┌──

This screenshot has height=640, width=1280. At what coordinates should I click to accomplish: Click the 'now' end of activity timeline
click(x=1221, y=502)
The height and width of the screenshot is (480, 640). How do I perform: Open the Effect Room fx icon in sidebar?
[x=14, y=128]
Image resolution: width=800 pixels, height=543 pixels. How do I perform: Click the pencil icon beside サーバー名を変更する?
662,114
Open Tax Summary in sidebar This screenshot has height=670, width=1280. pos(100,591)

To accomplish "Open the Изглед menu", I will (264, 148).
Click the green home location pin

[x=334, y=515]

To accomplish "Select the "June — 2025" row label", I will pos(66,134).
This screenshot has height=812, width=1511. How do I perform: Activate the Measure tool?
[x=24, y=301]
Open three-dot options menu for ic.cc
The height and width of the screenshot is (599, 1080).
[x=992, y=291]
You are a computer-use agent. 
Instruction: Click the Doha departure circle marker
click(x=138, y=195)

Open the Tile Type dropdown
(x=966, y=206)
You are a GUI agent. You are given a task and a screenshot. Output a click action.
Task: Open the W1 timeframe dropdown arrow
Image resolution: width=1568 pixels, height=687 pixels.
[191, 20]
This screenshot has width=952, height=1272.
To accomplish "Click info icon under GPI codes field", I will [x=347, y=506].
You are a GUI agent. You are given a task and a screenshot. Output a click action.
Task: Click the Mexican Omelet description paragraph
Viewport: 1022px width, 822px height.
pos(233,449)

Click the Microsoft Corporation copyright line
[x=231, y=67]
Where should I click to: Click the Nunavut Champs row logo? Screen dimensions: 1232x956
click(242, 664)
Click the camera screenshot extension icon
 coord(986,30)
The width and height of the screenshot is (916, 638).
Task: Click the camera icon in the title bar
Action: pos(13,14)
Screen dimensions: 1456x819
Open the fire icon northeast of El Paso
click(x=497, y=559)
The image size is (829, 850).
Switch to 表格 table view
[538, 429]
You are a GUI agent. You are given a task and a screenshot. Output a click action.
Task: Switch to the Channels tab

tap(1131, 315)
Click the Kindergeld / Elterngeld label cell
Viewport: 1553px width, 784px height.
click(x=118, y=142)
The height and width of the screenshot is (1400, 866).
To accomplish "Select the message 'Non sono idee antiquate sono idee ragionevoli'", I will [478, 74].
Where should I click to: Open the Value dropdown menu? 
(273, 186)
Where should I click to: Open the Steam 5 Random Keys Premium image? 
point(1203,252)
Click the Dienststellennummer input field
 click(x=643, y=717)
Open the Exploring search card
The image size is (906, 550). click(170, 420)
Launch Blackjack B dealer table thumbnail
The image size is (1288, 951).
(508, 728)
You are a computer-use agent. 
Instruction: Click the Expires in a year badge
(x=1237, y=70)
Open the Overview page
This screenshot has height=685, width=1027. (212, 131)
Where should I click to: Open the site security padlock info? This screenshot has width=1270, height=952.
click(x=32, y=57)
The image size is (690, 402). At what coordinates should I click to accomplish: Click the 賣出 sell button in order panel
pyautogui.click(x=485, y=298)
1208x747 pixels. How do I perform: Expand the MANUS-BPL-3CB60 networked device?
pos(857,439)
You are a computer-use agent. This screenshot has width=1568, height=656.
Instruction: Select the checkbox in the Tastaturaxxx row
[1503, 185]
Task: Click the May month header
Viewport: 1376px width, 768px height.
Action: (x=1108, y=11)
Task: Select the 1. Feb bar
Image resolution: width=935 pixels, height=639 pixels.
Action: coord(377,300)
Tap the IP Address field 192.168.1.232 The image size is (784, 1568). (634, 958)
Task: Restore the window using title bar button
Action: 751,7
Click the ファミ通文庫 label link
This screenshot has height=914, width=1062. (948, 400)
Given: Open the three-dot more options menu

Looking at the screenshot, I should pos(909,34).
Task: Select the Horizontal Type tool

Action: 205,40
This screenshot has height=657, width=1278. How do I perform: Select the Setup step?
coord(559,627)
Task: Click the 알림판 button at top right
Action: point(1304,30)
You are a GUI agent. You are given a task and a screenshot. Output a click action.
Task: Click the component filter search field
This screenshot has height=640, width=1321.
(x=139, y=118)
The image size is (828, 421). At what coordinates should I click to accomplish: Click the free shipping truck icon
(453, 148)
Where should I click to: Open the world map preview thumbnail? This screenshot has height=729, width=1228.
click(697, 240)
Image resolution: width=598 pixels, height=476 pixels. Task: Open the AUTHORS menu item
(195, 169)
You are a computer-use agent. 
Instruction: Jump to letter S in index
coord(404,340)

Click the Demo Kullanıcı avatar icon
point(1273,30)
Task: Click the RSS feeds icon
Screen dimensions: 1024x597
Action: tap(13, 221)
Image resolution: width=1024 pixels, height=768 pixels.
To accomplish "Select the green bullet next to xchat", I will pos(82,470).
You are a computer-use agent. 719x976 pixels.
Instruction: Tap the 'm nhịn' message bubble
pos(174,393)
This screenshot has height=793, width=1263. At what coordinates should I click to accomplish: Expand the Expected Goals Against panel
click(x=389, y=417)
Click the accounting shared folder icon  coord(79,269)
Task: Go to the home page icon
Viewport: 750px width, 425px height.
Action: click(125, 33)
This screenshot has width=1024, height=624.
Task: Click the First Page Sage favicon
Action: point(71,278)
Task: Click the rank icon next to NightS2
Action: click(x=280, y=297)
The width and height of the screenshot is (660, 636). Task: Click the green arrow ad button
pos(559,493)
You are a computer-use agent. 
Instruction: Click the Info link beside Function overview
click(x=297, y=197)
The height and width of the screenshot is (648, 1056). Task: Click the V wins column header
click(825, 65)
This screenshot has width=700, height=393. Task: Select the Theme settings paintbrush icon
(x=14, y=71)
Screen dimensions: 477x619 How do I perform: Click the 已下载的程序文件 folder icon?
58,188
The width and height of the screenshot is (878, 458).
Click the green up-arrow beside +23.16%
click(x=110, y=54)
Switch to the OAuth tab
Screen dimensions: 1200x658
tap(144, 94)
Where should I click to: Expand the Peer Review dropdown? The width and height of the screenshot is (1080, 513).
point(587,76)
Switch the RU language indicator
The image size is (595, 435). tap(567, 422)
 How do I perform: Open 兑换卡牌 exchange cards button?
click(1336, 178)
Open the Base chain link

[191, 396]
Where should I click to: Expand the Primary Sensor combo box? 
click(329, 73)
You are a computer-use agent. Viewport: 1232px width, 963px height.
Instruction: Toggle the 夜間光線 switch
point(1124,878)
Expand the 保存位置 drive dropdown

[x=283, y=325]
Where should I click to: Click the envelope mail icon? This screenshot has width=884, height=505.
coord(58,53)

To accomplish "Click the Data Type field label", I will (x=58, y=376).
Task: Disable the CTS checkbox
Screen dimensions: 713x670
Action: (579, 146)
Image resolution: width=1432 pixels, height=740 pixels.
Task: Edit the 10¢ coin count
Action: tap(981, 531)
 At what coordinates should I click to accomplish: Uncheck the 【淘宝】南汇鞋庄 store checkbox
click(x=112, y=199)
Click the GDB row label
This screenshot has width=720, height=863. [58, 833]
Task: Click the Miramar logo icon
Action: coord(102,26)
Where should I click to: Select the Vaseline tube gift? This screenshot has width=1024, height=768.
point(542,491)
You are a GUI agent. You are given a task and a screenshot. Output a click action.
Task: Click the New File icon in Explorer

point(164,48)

└──

▶ TASK INSTRUCTIONS
Retyping every line above exactly is all that is needed.

▶ ANSWER TO THE EXERCISE
This screenshot has height=640, width=1280. At what coordinates should I click to accomplish: Click the 'now' end of activity timeline
click(x=1221, y=502)
The height and width of the screenshot is (480, 640). How do I perform: Open the Effect Room fx icon in sidebar?
[x=14, y=128]
Image resolution: width=800 pixels, height=543 pixels. How do I perform: Click the pencil icon beside サーバー名を変更する?
662,114
Open Tax Summary in sidebar This screenshot has height=670, width=1280. pos(100,591)

To accomplish "Open the Изглед menu", I will (264, 148).
Click the green home location pin

[x=334, y=515]

To accomplish "Select the "June — 2025" row label", I will pos(66,134).
This screenshot has height=812, width=1511. How do I perform: Activate the Measure tool?
[x=24, y=301]
Open three-dot options menu for ic.cc
The height and width of the screenshot is (599, 1080).
[x=992, y=291]
You are a computer-use agent. 
Instruction: Click the Doha departure circle marker
click(x=138, y=195)

Open the Tile Type dropdown
(x=966, y=206)
You are a GUI agent. You are given a task and a screenshot. Output a click action.
Task: Open the W1 timeframe dropdown arrow
Image resolution: width=1568 pixels, height=687 pixels.
[191, 20]
This screenshot has width=952, height=1272.
To accomplish "Click info icon under GPI codes field", I will [x=347, y=506].
You are a GUI agent. You are given a task and a screenshot. Output a click action.
Task: Click the Mexican Omelet description paragraph
Viewport: 1022px width, 822px height.
pos(233,449)

Click the Microsoft Corporation copyright line
[x=231, y=67]
Where should I click to: Click the Nunavut Champs row logo? Screen dimensions: 1232x956
click(242, 664)
Click the camera screenshot extension icon
 coord(986,30)
The width and height of the screenshot is (916, 638).
Task: Click the camera icon in the title bar
Action: pos(13,14)
Screen dimensions: 1456x819
Open the fire icon northeast of El Paso
click(x=497, y=559)
The image size is (829, 850).
Switch to 表格 table view
[538, 429]
You are a GUI agent. You are given a task and a screenshot. Output a click action.
Task: Switch to the Channels tab

tap(1131, 315)
Click the Kindergeld / Elterngeld label cell
Viewport: 1553px width, 784px height.
click(x=118, y=142)
The height and width of the screenshot is (1400, 866).
To accomplish "Select the message 'Non sono idee antiquate sono idee ragionevoli'", I will [478, 74].
Where should I click to: Open the Value dropdown menu? 
(273, 186)
Where should I click to: Open the Steam 5 Random Keys Premium image? 
point(1203,252)
Click the Dienststellennummer input field
 click(x=643, y=717)
Open the Exploring search card
The image size is (906, 550). click(170, 420)
Launch Blackjack B dealer table thumbnail
The image size is (1288, 951).
(508, 728)
You are a computer-use agent. 
Instruction: Click the Expires in a year badge
(x=1237, y=70)
Open the Overview page
This screenshot has height=685, width=1027. (212, 131)
Where should I click to: Open the site security padlock info? This screenshot has width=1270, height=952.
click(x=32, y=57)
The image size is (690, 402). At what coordinates should I click to accomplish: Click the 賣出 sell button in order panel
pyautogui.click(x=485, y=298)
1208x747 pixels. How do I perform: Expand the MANUS-BPL-3CB60 networked device?
pos(857,439)
You are a computer-use agent. This screenshot has width=1568, height=656.
Instruction: Select the checkbox in the Tastaturaxxx row
[1503, 185]
Task: Click the May month header
Viewport: 1376px width, 768px height.
Action: (x=1108, y=11)
Task: Select the 1. Feb bar
Image resolution: width=935 pixels, height=639 pixels.
Action: coord(377,300)
Tap the IP Address field 192.168.1.232 The image size is (784, 1568). (634, 958)
Task: Restore the window using title bar button
Action: 751,7
Click the ファミ通文庫 label link
This screenshot has height=914, width=1062. (948, 400)
Given: Open the three-dot more options menu

Looking at the screenshot, I should pos(909,34).
Task: Select the Horizontal Type tool

Action: 205,40
This screenshot has height=657, width=1278. How do I perform: Select the Setup step?
coord(559,627)
Task: Click the 알림판 button at top right
Action: point(1304,30)
You are a GUI agent. You are given a task and a screenshot. Output a click action.
Task: Click the component filter search field
This screenshot has height=640, width=1321.
(x=139, y=118)
The image size is (828, 421). At what coordinates should I click to accomplish: Click the free shipping truck icon
(453, 148)
Where should I click to: Open the world map preview thumbnail? This screenshot has height=729, width=1228.
click(697, 240)
Image resolution: width=598 pixels, height=476 pixels. Task: Open the AUTHORS menu item
(195, 169)
You are a computer-use agent. 
Instruction: Jump to letter S in index
coord(404,340)

Click the Demo Kullanıcı avatar icon
point(1273,30)
Task: Click the RSS feeds icon
Screen dimensions: 1024x597
Action: tap(13, 221)
Image resolution: width=1024 pixels, height=768 pixels.
To accomplish "Select the green bullet next to xchat", I will pos(82,470).
You are a computer-use agent. 719x976 pixels.
Instruction: Tap the 'm nhịn' message bubble
pos(174,393)
This screenshot has height=793, width=1263. At what coordinates should I click to accomplish: Expand the Expected Goals Against panel
click(x=389, y=417)
Click the accounting shared folder icon  coord(79,269)
Task: Go to the home page icon
Viewport: 750px width, 425px height.
Action: click(125, 33)
This screenshot has width=1024, height=624.
Task: Click the First Page Sage favicon
Action: point(71,278)
Task: Click the rank icon next to NightS2
Action: click(x=280, y=297)
The width and height of the screenshot is (660, 636). Task: Click the green arrow ad button
pos(559,493)
You are a computer-use agent. 
Instruction: Click the Info link beside Function overview
click(x=297, y=197)
The height and width of the screenshot is (648, 1056). Task: Click the V wins column header
click(825, 65)
This screenshot has width=700, height=393. Task: Select the Theme settings paintbrush icon
(x=14, y=71)
Screen dimensions: 477x619 How do I perform: Click the 已下载的程序文件 folder icon?
58,188
The width and height of the screenshot is (878, 458).
Click the green up-arrow beside +23.16%
click(x=110, y=54)
Switch to the OAuth tab
Screen dimensions: 1200x658
tap(144, 94)
Where should I click to: Expand the Peer Review dropdown? The width and height of the screenshot is (1080, 513).
point(587,76)
Switch the RU language indicator
The image size is (595, 435). tap(567, 422)
 How do I perform: Open 兑换卡牌 exchange cards button?
click(1336, 178)
Open the Base chain link

[191, 396]
Where should I click to: Expand the Primary Sensor combo box? 
click(329, 73)
You are a computer-use agent. Viewport: 1232px width, 963px height.
Instruction: Toggle the 夜間光線 switch
point(1124,878)
Expand the 保存位置 drive dropdown

[x=283, y=325]
Where should I click to: Click the envelope mail icon? This screenshot has width=884, height=505.
coord(58,53)

To accomplish "Click the Data Type field label", I will (x=58, y=376).
Task: Disable the CTS checkbox
Screen dimensions: 713x670
Action: (579, 146)
Image resolution: width=1432 pixels, height=740 pixels.
Task: Edit the 10¢ coin count
Action: tap(981, 531)
 At what coordinates should I click to accomplish: Uncheck the 【淘宝】南汇鞋庄 store checkbox
click(x=112, y=199)
Click the GDB row label
This screenshot has width=720, height=863. [58, 833]
Task: Click the Miramar logo icon
Action: coord(102,26)
Where should I click to: Select the Vaseline tube gift? This screenshot has width=1024, height=768.
point(542,491)
You are a GUI agent. You are given a task and a screenshot. Output a click action.
Task: Click the New File icon in Explorer

point(164,48)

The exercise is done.